● **PASSAGE TO READ**:
>> start

- Born: Kenule Beeson Saro-Wiwa 10 October 1941 Bori, British Nigeria
- Died: 10 November 1995 (aged 54) Port Harcourt, Rivers State, Nigeria
- Cause of death: Execution by hanging
- Occupations: Writer; television producer; social rights activist;
- Movement: Movement for the Survival of the Ogoni People
- Children: 5, including Ken Wiwa, Zina and Noo
- Parents: Jim Wiwa (father); Widu Wiwa (mother);
- Relatives: Owens Wiwa (brother)
- Awards: Right Livelihood Award; Goldman Environmental Prize;

= Ken Saro-Wiwa =

Nigerian social rights activist (1941–1995)

Kenule Beeson Saro-Wiwa (10 October 1941 – 10 November 1995) was a Nigerian writer, teacher, television producer, and social rights activist. He was a member of the Ogoni people, an ethnic minority in the Niger Delta whose homeland, Ogoniland, has been targeted for crude oil extraction since the 1950s and has suffered extreme environmental damage from decades of indiscriminate petroleum waste dumping.

Initially as a spokesperson, and then as the president, of the Movement for the Survival of the Ogoni People (MOSOP), Saro-Wiwa led a nonviolent campaign against environmental degradation of the land and waters of Ogoniland by multiple international oil companies, especially the Royal Dutch Shell company. He criticized the Nigerian government for its reluctance to enforce environmental regulations on the foreign petroleum companies operating in the area.

At the peak of his non-violent campaign, he was tried by a special military tribunal for allegedly masterminding the murder of Ogoni chiefs at a pro-government meeting, and was hanged in 1995 by the military dictatorship of General Sani Abacha. His execution triggered international outrage and led to Nigeria's suspension from the Commonwealth of Nations for more than three years.

==Biography==
===Early life===
Kenule Saro-Wiwa was born in Bori, near Port Harcourt, Nigeria, on 10 October 1941. He was the son of Chief Jim Wiwa, a forest ranger who held a title in the Nigerian chieftaincy system, and his third wife Widu. He officially changed his name to Saro-Wiwa after the Nigerian Civil War. He was married to Maria Saro-Wiwa.
His father's hometown was the village of Bane, Ogoniland, whose residents speak the Khana dialect of the Ogoni language. He spent his childhood in an Anglican home and eventually proved himself to be an excellent student. He received primary education at a Native Authority school in Bori, then attended secondary school at Government College Umuahia. A distinguished student, he was captain of the table tennis team and amassed school prizes in History and English.

>> end

(Text and item location entries)

>> start

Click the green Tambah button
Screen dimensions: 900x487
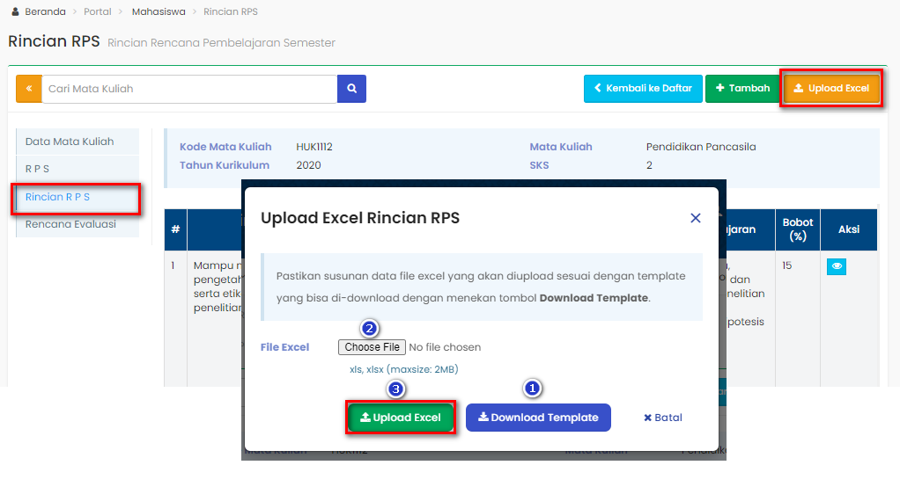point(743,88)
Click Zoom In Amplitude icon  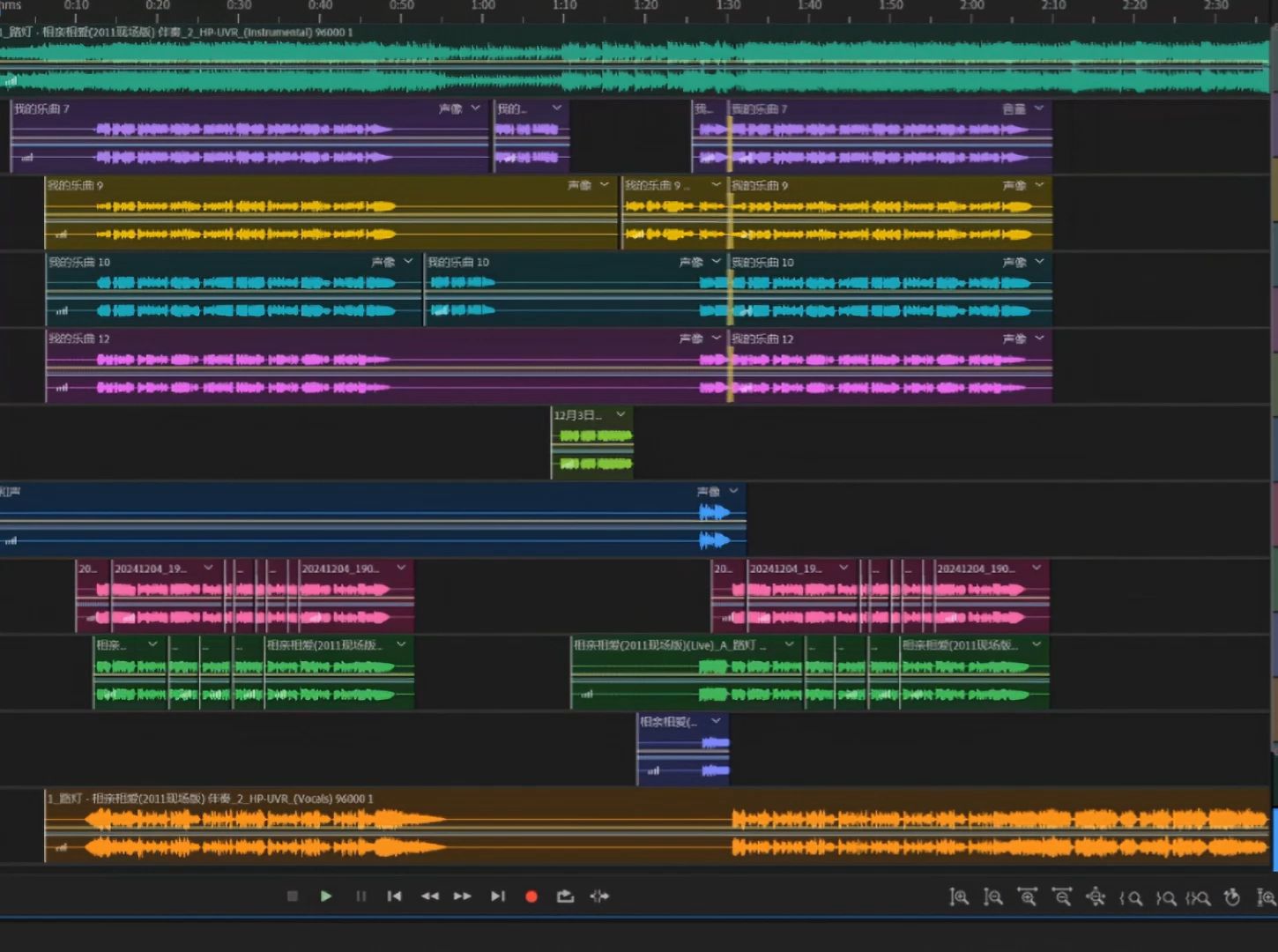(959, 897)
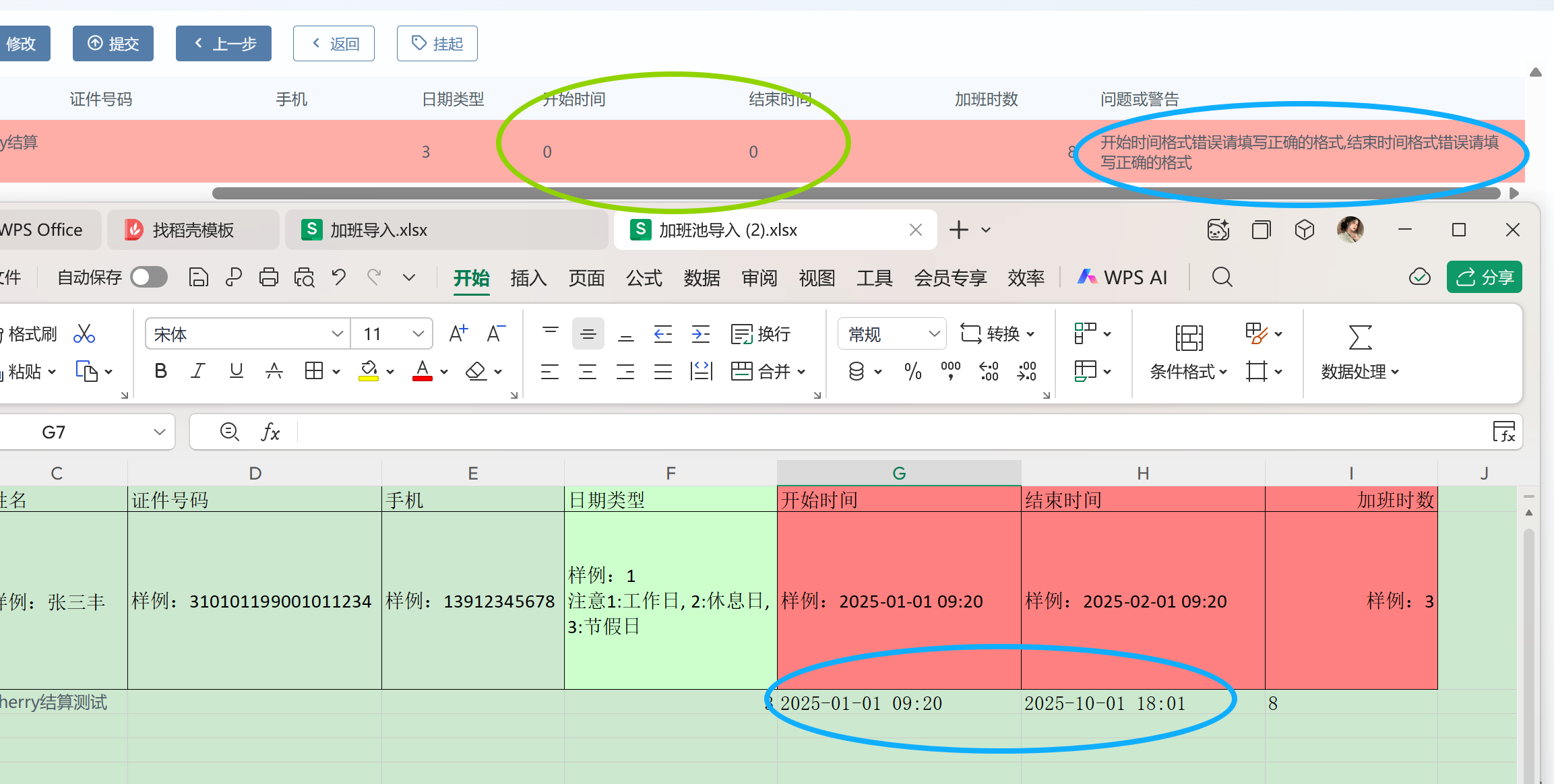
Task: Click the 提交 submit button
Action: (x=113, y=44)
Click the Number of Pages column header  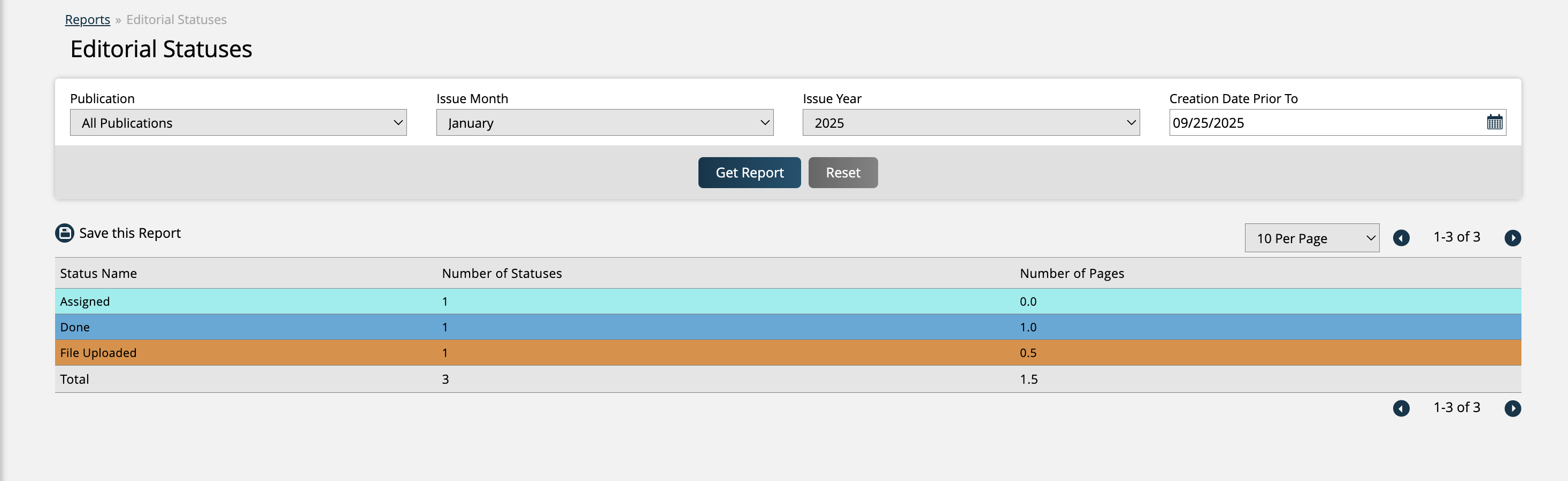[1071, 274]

>> end

● **JOB**: Reproduce the stretch of the biography of Ken Saro-Wiwa from "Initially as a" through "in the area." word for word.

● **TASK ANSWER**:
Initially as a spokesperson, and then as the president, of the Movement for the Survival of the Ogoni People (MOSOP), Saro-Wiwa led a nonviolent campaign against environmental degradation of the land and waters of Ogoniland by multiple international oil companies, especially the Royal Dutch Shell company. He criticized the Nigerian government for its reluctance to enforce environmental regulations on the foreign petroleum companies operating in the area.